“As per usual procedure, migrants arriving by boat are immediately quarantined for 14 days and tested,” the ministry said in a statement on Tuesday.
“The migrants who are positive will continue to be isolated at the Ħal Far Initial Reception Centre and the rest will remain in quarantine and followed up.”
The migrants had issued a distress signal from their packed dinghy as it crossed the Mediterranean Sea headed for Europe on Sunday, but it took more than 30 hours for rescuers aboard an Armed Forces of Malta vessel to reach them.
At the peak of the pandemic, Malta closed its ports to all traffic including vessels carrying rescued migrants, some of whom were held on tourist boats until on-board unrest triggered them being admitted by the country.
The next largest Maltese cluster is one of 18 cases that were all linked to a party they attended.

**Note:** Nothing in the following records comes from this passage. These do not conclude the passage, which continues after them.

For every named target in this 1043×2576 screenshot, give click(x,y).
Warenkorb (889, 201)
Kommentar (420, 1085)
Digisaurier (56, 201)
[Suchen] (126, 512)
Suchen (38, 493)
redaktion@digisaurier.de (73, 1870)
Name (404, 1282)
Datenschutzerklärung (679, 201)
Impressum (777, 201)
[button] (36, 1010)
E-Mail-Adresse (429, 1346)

Eighty-five of the 94 migrants had been tested so far, the Maltese health ministry said.
Nine of the 94 rescued migrants were still awaiting an examination, the ministry said, but swab tests for them were due to be issued on Tuesday night. They gave no further information about the migrants’ condition.
Infection Concerns
Non-governmental organizations, such as Sea Watch, who conduct civil search and rescue operations in the Central Mediterranean, have recently accused both Malta and the island’s close neighbor, Italy, of deliberately slowing down rescue missions in an effort to dissuade people from putting to sea.“This group arrived in Malta together and were in contact with very few other people before they were tested,” the health ministry said, playing down the likelihood of locals getting infected.
The discovery that so many of the group have the CCP virus, however, is likely to exacerbate concerns in both Malta and Italy that the new arrival of infected cases will undermine local efforts to eliminate the disease.